After 80 games that took the Rangers from a mediocre start in Europe all the way to the best record in the Eastern Conference, they played poorly in two games with little consequence and lost them both by lopsided margins.

For some Rangers fans, that's a major sin and a sign that the walls are about to come crashing in around the team. It doesn't matter that the Rangers are still in the pole position as the playoffs get underway, it's unspeakable that the team would come up with less than their best effort with the Presidents Trophy for the best record in the entire league still in sight.

Saturday evening's loss to the Capitals means that the Canucks have earned that honor, one that the years have shown to be fairly meaningless to a team's chances of raising the only trophy that actually matters.

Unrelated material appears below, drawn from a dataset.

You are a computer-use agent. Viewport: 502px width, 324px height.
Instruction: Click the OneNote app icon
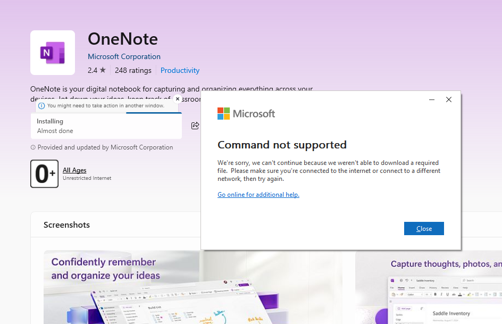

It's an easy thing to fret about in April when the playoffs haven't started, but worrying about who you might meet in the Stanley Cup Finals feels fairly insignificant compared to actually getting there.

The same is true of concerns about giving the Capitals the seventh spot while the Senators slid into the eighth spot for a playoff date with the Rangers. Yes, the Rangers lost three of four to Ottawa this season but you're going to have to beat good teams to get to the Cup so the order you face them shouldn't matter.

Those first 80 games are going to have a lot more to do with the Rangers' ultimate success or failure on that journey which should be reassuring to those who have decided that the sky is falling because of the losses to the Penguins and Capitals. Not that they were really watching those games anyway.

If they were paying attention, they would have seen the Rangers rolling with all four lines and all six defensemen throughout the entire games instead of focusing on the key players and strong performers the way they have in every game with the season in the balance. They played players like Artem Anisimov on penalty kills and clearly held back from their usual full-throttle effort to avoid any injuries.

That's where the focus should be, should you choose to focus on those last two games at all. Focus on Derek Stepan looking fine after the scary knee-to-knee hit in Pittsburgh and Henrik Lundqvist showing no signs of trouble with the arm that bothered him in Philadelphia, because any injuries to those players would be far more damning than losing games by any score in the final week of the season. 

Everyone should know who these Rangers are at this point in the season. They aren't without flaws, to be sure, but they also aren't the team that viewed these last two games as a way to keep their legs fresh without risking anything more than the minimum to win an honorific that ceases to matter the moment the puck is dropped in the first game of the playoffs.

Thinking otherwise is basically thinking that the job John Tortorella did this year and the way the team responded to Tortorella was nothing more than a fraud. With so much evidence to the contrary, you need more than two games to support that kind of vision of what went on this season.